La labor fiscalizadora no siempre es bien vista por la autoridad fiscalizada. Esto pasa en la Asamblea Nacional, en el Ejecutivo y en los Gobiernos Autónomos Descentralizados (GAD), un genérico creado para denominar a los Municipios, Consejos Provinciales y Juntas Parroquiales Rurales.

Una de las dos facultades constitucionales de un concejal, igual de la un asambleísta, es fiscalizar.

En una democracia auténtica, aquella facultad es vital. Así lo deben asimilar las autoridades a ser fiscalizadas. Con mayor razón si antes la ejercieron siendo concejales o asambleístas.

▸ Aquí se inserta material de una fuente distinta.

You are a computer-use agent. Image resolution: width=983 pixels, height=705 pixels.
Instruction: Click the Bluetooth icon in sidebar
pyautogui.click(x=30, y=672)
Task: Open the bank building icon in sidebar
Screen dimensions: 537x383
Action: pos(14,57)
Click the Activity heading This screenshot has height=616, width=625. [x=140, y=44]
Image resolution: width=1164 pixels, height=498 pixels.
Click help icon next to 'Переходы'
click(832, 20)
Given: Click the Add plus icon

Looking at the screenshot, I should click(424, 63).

Exigir una buena y correcta administración, el buen uso de los fondos públicos, decisiones oportunas, el cumplimiento de leyes y ordenanzas, el del programa de trabajo de acuerdo a lo planificado, no son razones de peso para torpedear la labor fiscalizadora, para denostarla, para esconder información, peor para menospreciar a quien o quienes lo hacen.

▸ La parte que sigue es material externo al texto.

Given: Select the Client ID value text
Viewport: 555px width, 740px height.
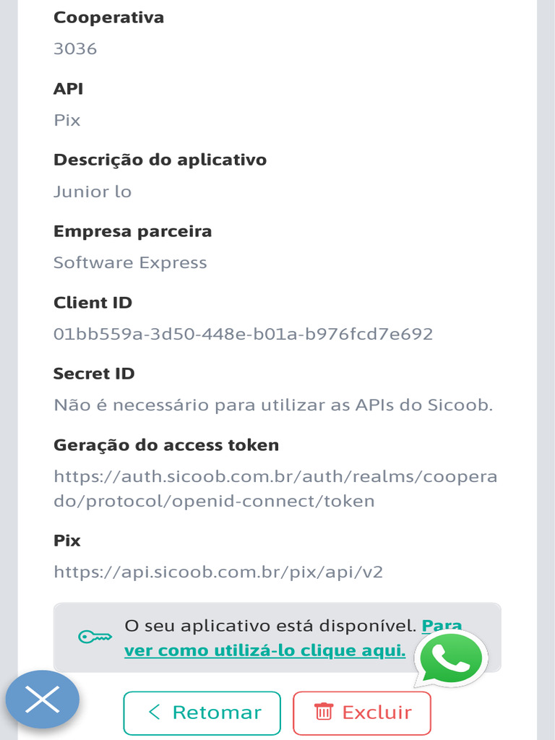Looking at the screenshot, I should (243, 334).
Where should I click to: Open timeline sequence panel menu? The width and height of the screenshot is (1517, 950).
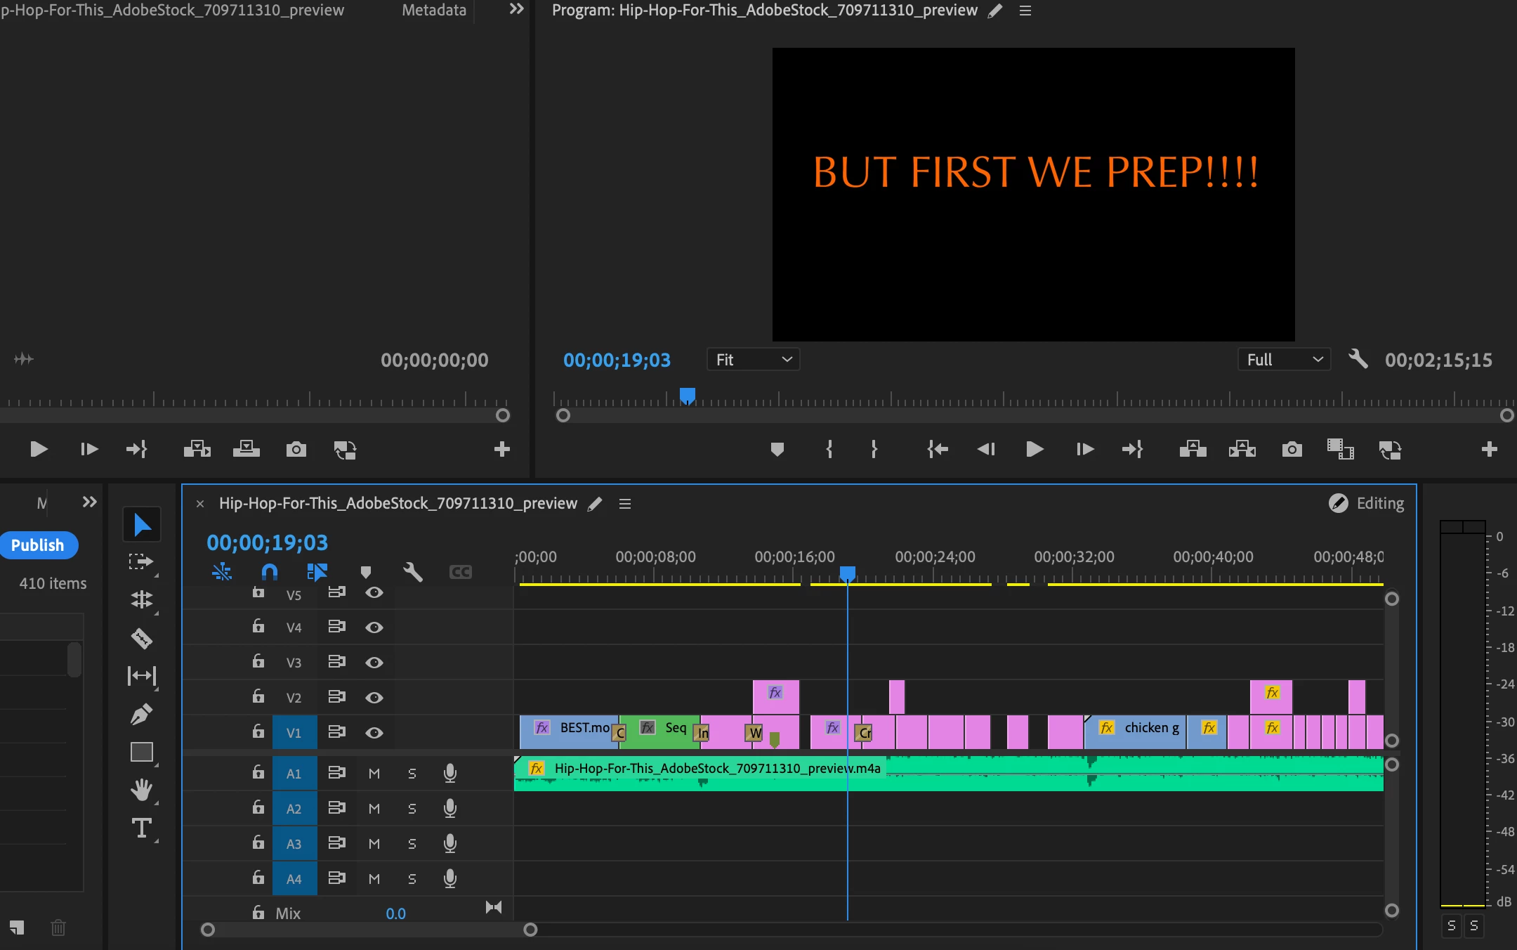coord(625,504)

Creer en la autoeficacia, en el vanidoso señorío, o confiar en el círculo de confianza, de los amigos en otras palabras, implica poco talante político, irrespeto al marco legal, incluso a la voluntad popular, de la cual surgen sean los legisladores o los concejales, precisamente para equilibrar los poderes, así se ubiquen en la oposición.

Los concejales no están para ser adalides de los alcaldes, para “llevarles la corriente” como dice el adagio popular; peor prestarse para el silencio, a lo mejor a cambio de; tampoco para calentar el asiento o a esperar los órdenes del día para tal o cual sesión.

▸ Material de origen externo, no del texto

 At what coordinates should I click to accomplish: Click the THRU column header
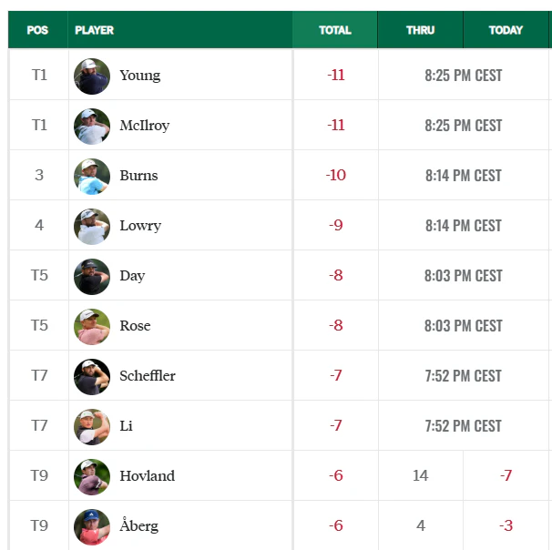click(420, 30)
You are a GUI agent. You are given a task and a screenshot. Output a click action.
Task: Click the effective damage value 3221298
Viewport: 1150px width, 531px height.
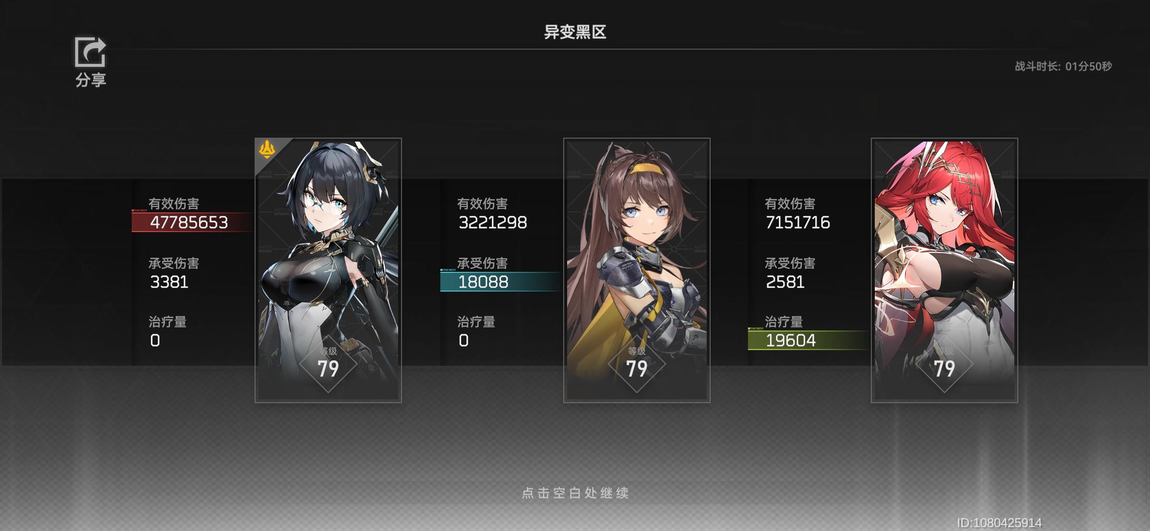[492, 222]
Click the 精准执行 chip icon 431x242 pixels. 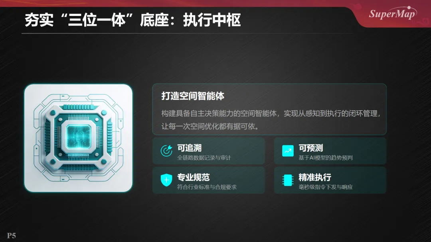(288, 180)
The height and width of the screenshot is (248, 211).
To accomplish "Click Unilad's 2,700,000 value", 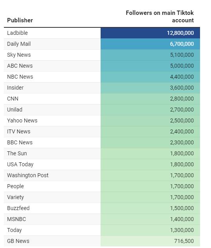I will click(182, 110).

El asunto es peor si siendo concejales enarbolaron la tarea fiscalizadora, se fajaron por el imperio de la transparencia, y en virtud de este trabajo llegaron a ser alcaldes.

A juzgar por las expresiones de un concejal de Cuenca, algo no cuadra bien en el administrador de la ciudad, al responder peyorativamente o con denuestos a su labor fiscalizadora, en especial a los contratos para la distracción popular.